▸ EXERCISE BRIEF: Please print the records below line for line, beginning at the line that contains "The image size is (1568, 388)." and stopping after the line that contains "Open the 安装包管理". Leave the pictures out of your copy.

▸ RECORD LIST:
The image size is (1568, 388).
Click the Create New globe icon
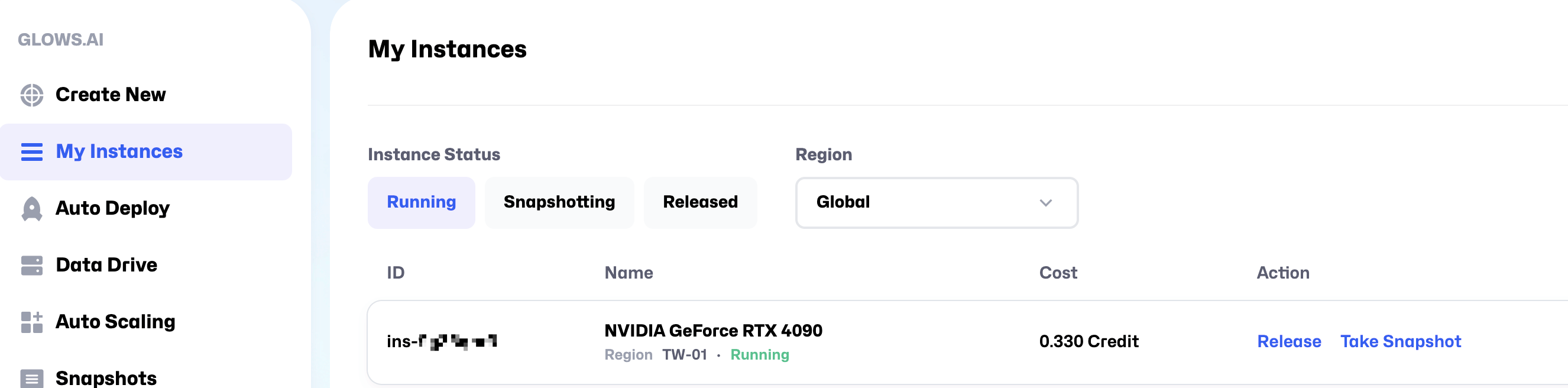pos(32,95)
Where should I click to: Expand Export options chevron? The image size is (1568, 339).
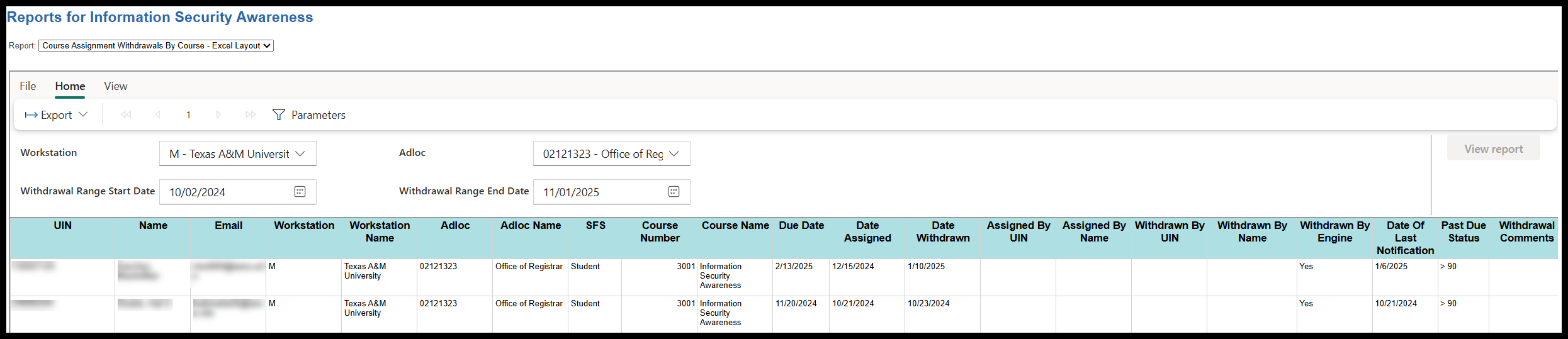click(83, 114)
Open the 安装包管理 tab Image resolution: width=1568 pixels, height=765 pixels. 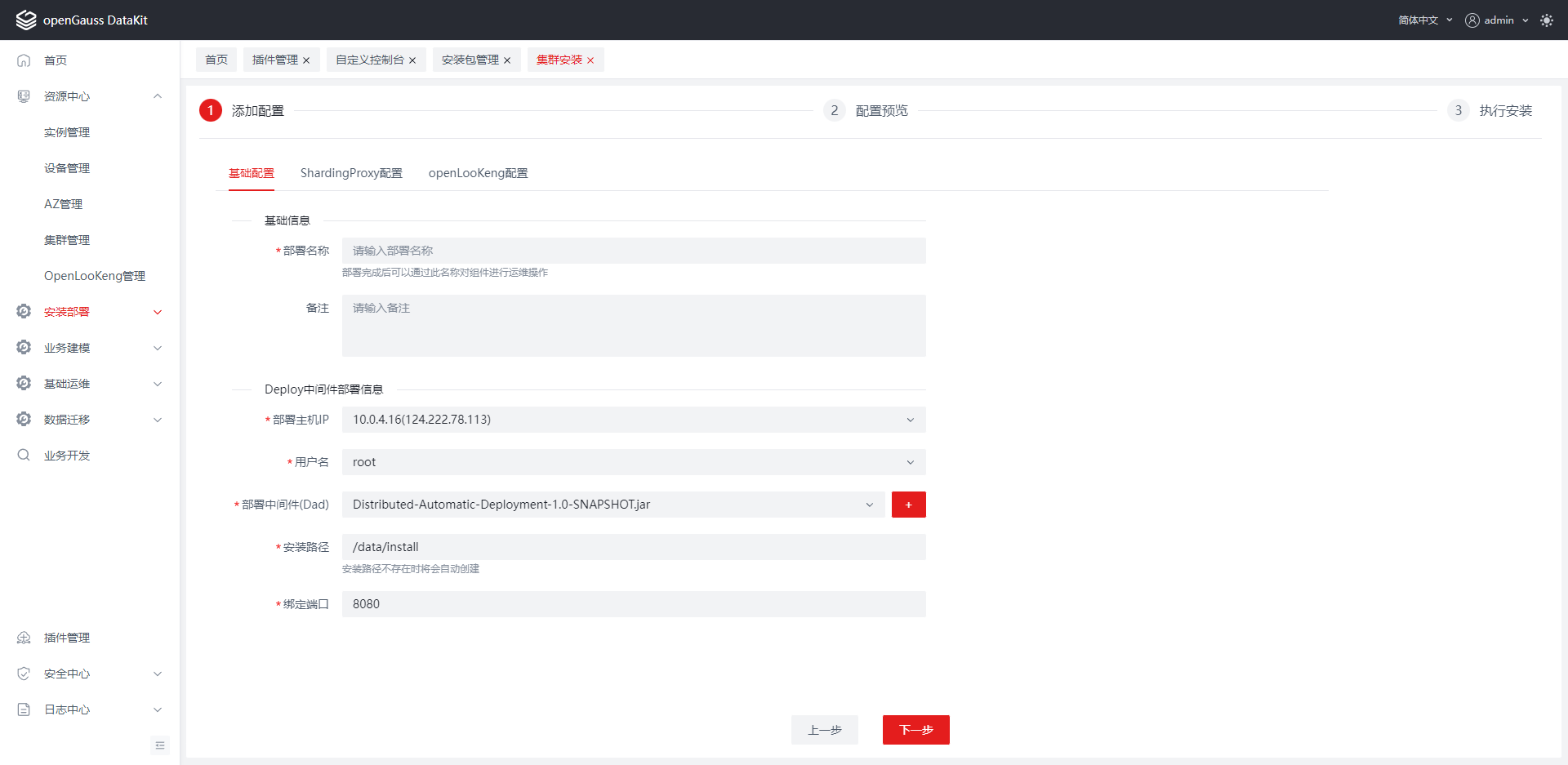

* * *

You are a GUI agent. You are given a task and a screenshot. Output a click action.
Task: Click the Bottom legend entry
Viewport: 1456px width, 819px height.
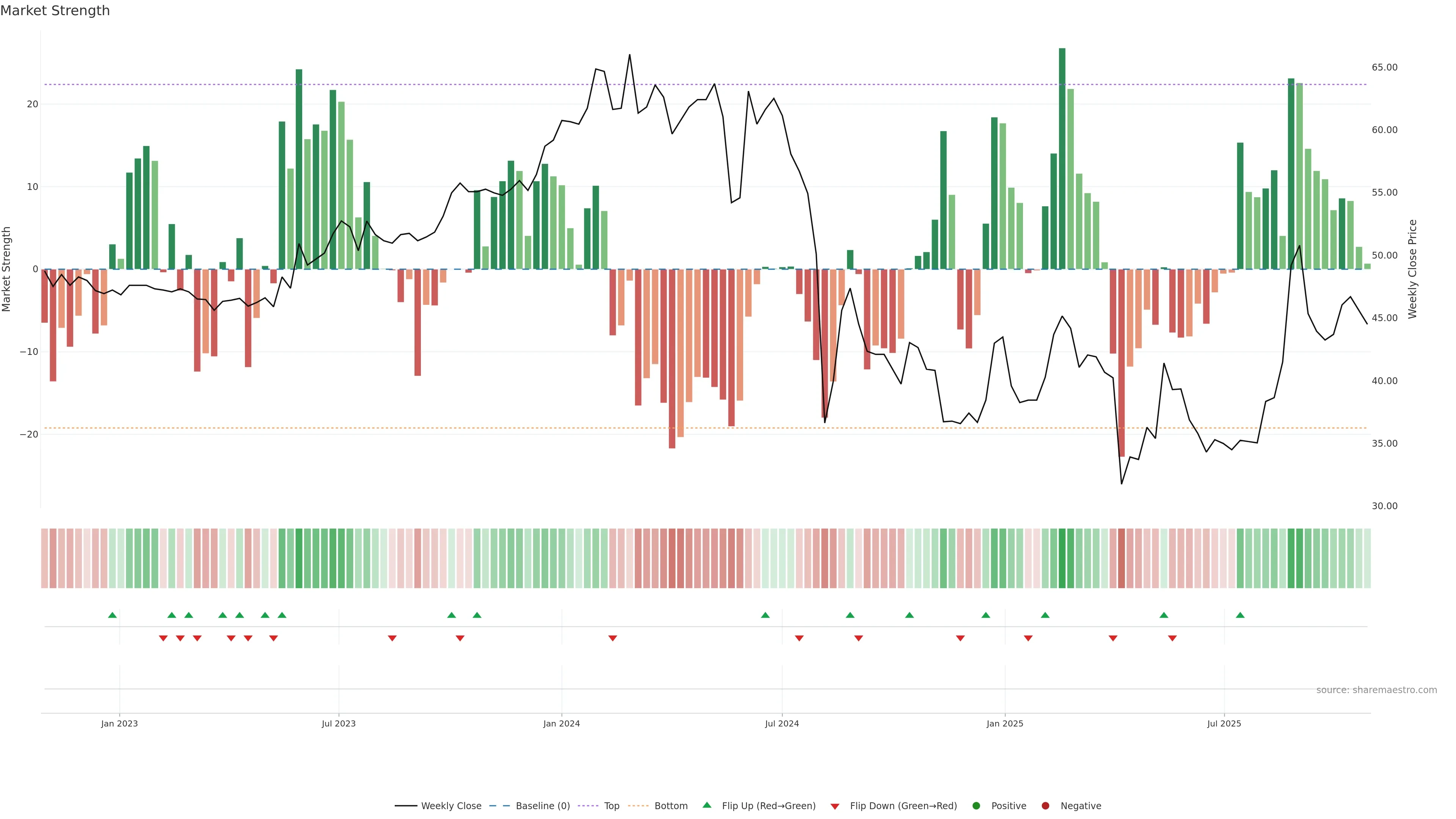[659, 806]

---

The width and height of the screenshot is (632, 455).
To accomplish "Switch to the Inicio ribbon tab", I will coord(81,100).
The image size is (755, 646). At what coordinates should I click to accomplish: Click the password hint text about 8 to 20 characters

▸ FINISHED EXERCISE:
The image size is (1568, 388).
Click the Create New globe icon
pos(32,95)
Where should I click to: Expand Export options chevron? The image size is (1568, 339).
click(83, 114)
Open the 安装包管理 tab Image resolution: width=1568 pixels, height=765 pixels. 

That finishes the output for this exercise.